◆ Information shown:
= = = = = = =

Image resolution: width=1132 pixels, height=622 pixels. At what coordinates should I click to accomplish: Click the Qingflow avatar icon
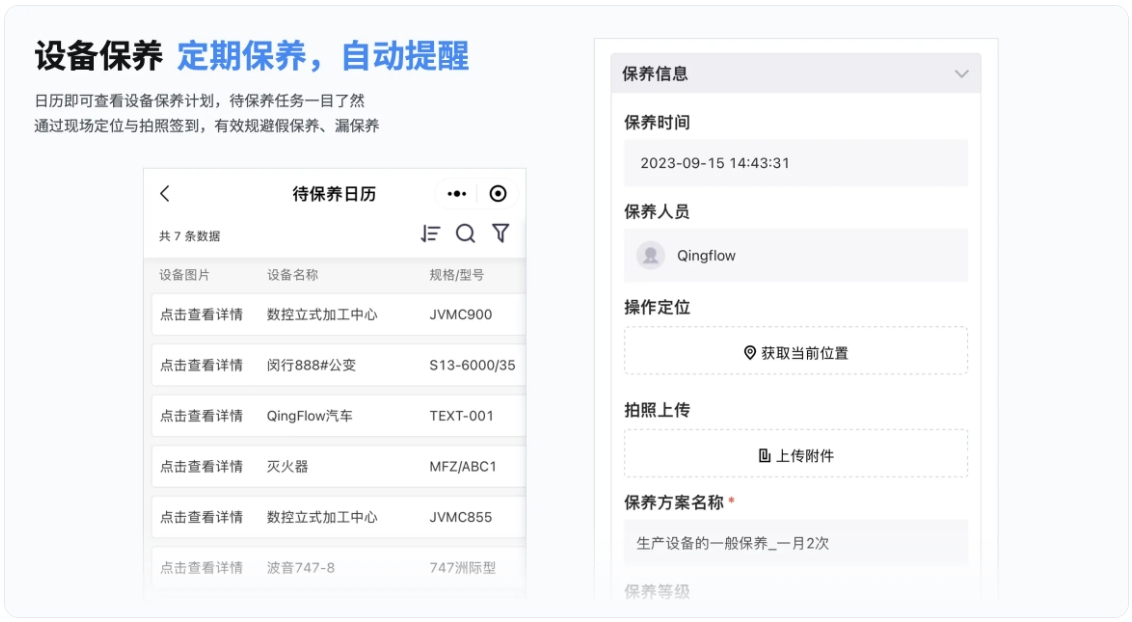(x=650, y=255)
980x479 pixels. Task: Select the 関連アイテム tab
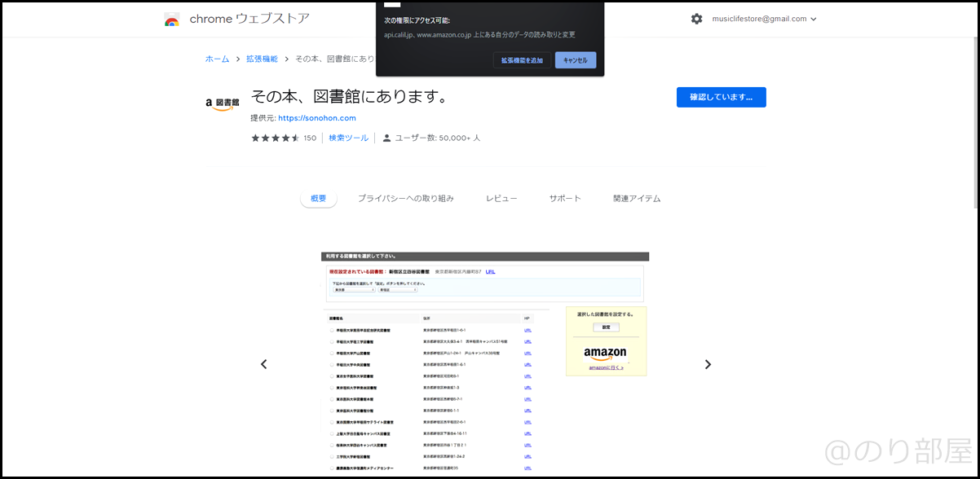coord(636,199)
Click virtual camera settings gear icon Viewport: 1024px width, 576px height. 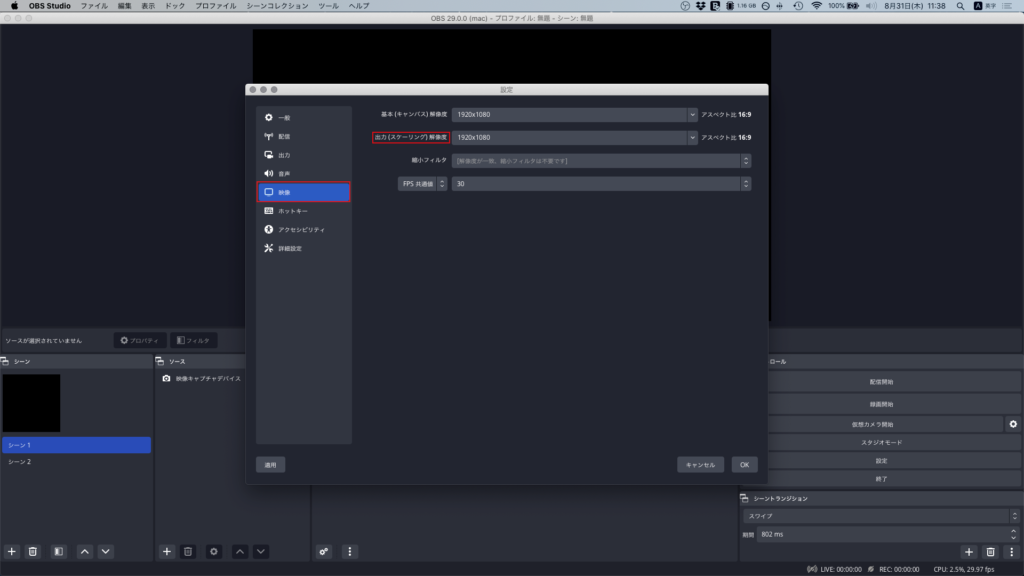1013,424
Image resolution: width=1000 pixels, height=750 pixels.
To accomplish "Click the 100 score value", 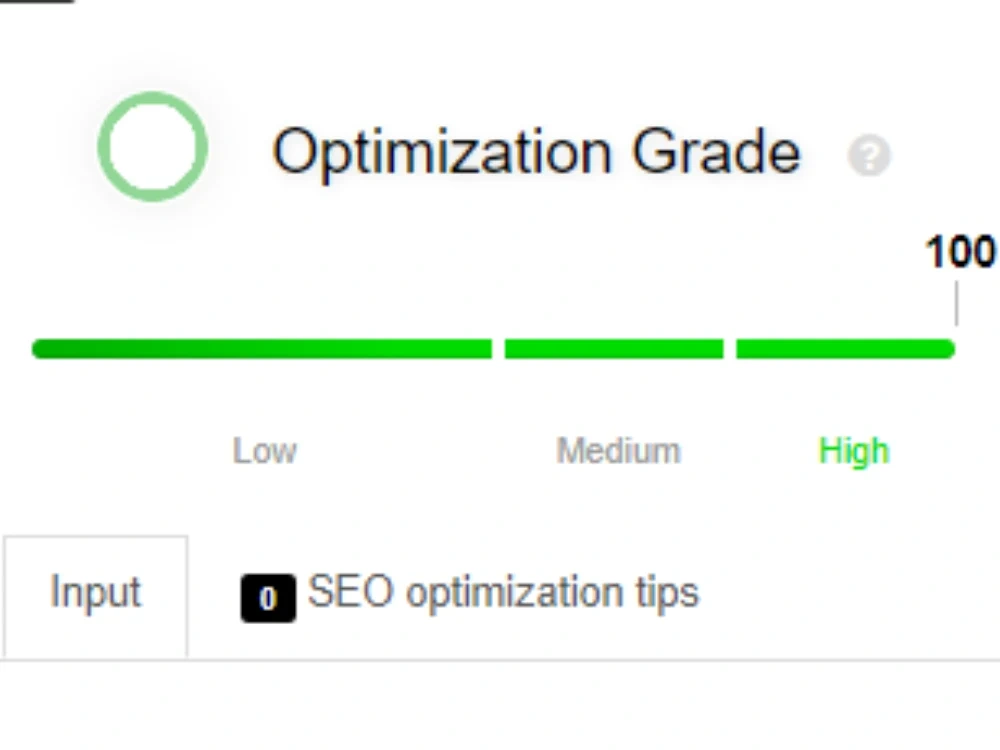I will (x=960, y=252).
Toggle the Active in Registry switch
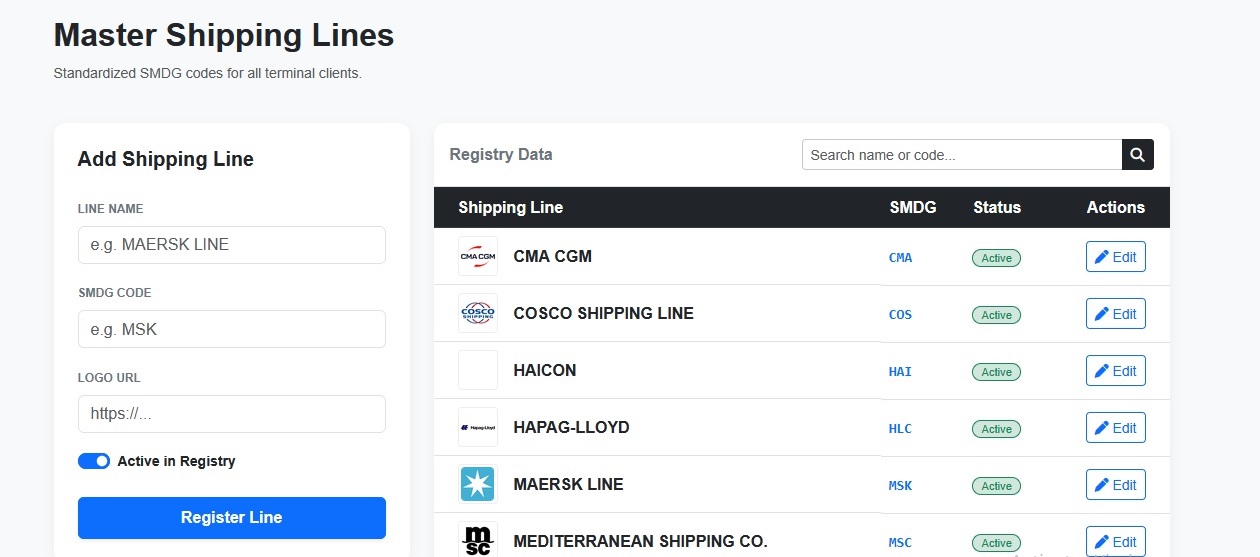The width and height of the screenshot is (1260, 557). coord(94,461)
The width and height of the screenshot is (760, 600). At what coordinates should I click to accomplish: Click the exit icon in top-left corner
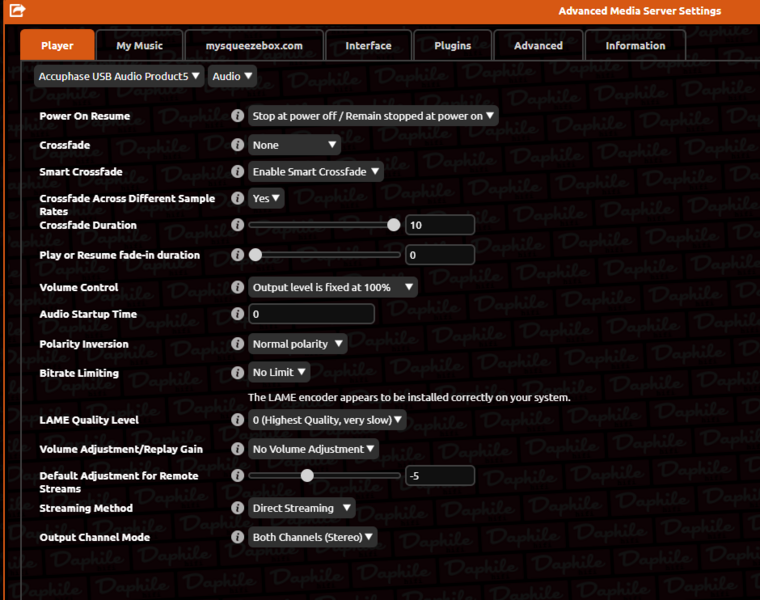[x=16, y=11]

= = = = = = =

◆ The task: Go to the line that contains "The width and height of the screenshot is (760, 600)." and copy exactly from there through the last line of the records above, both included. Omit pictures.

◆ Result for this task:
The width and height of the screenshot is (760, 600). At what coordinates should I click to accomplish: Click the exit icon in top-left corner
[x=16, y=11]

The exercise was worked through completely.